Assignment —
When copying the entries below, leave out every picture and keep the rest exact.

..............................

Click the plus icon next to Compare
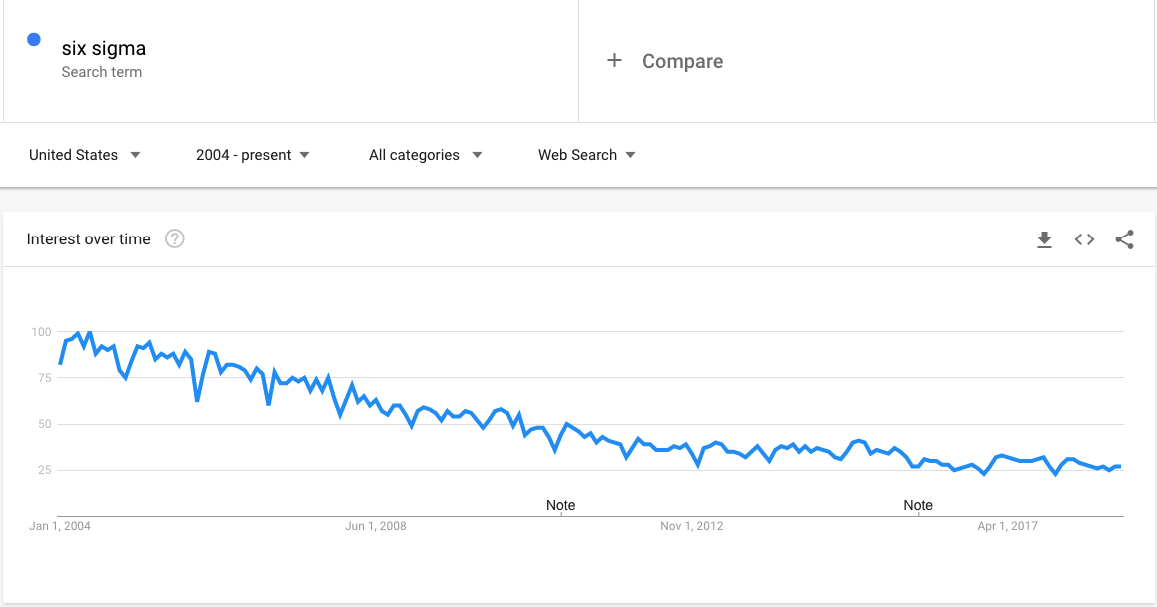This screenshot has height=607, width=1157. pyautogui.click(x=614, y=60)
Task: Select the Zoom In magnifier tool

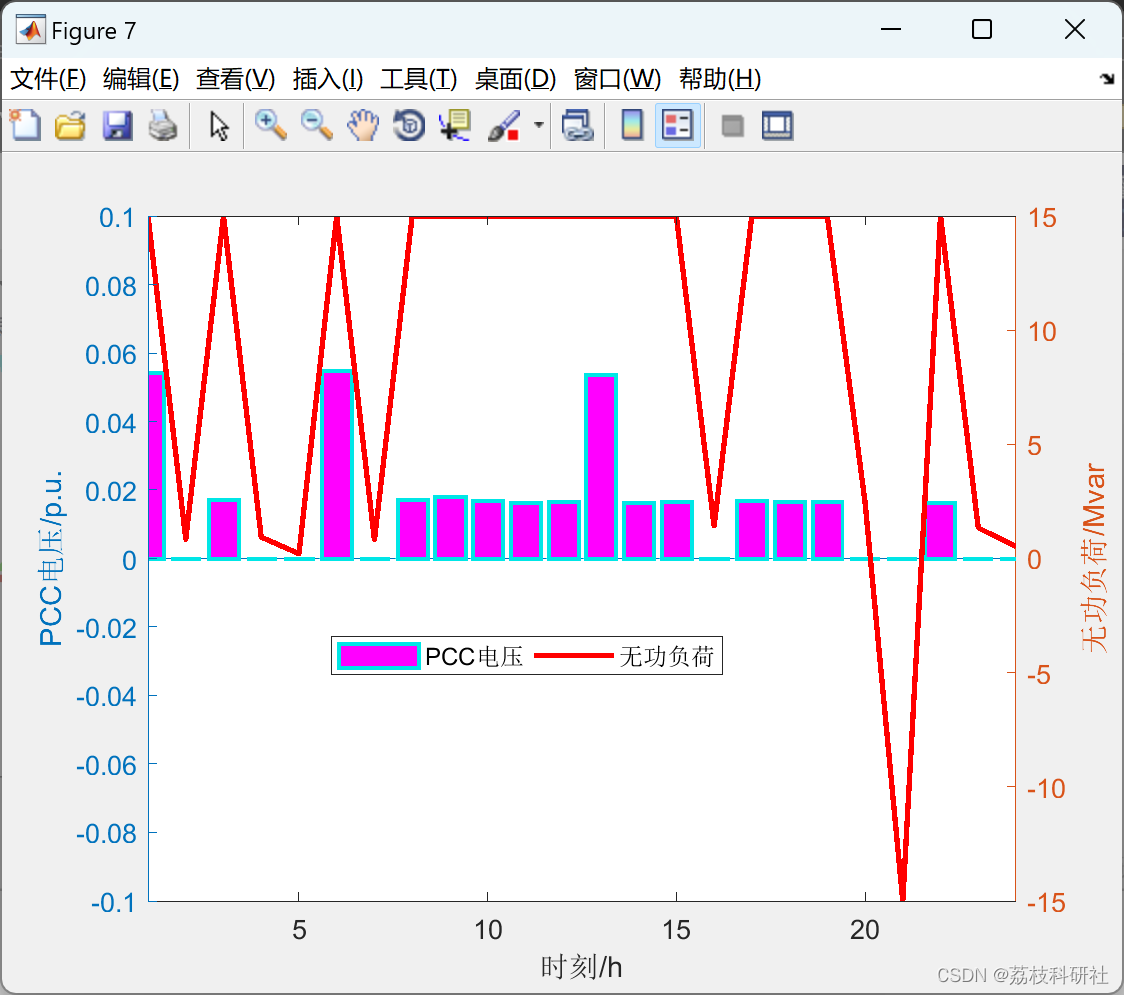Action: 270,126
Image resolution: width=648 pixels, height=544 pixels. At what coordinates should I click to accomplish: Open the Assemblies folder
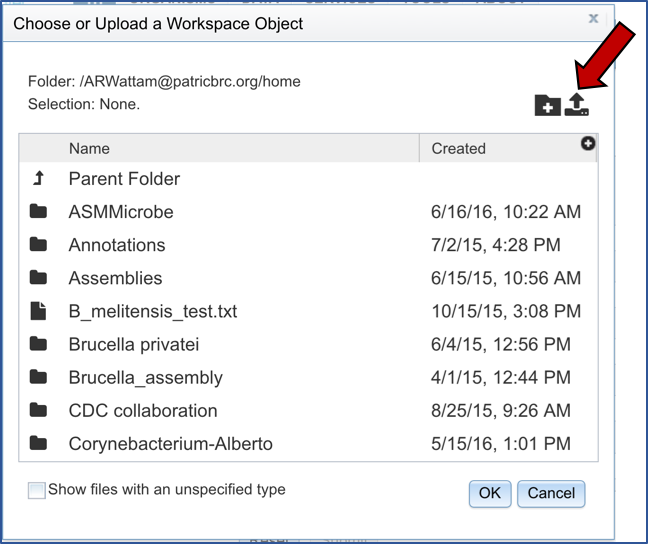click(115, 278)
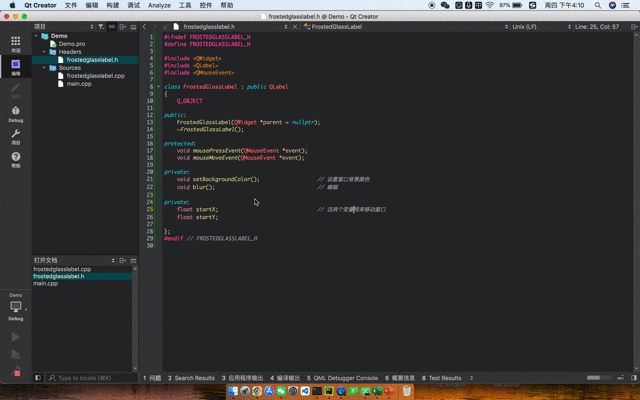The height and width of the screenshot is (400, 640).
Task: Click the green Run button
Action: 15,337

..............................

Result for this task —
Click the plus icon next to Compare
This screenshot has height=607, width=1157. pyautogui.click(x=614, y=60)
Task: Select the Zoom In magnifier tool

Action: 270,126
Image resolution: width=648 pixels, height=544 pixels. At what coordinates should I click to accomplish: Open the Assemblies folder
click(115, 278)
The height and width of the screenshot is (400, 640).
Task: Click the green Run button
Action: 15,337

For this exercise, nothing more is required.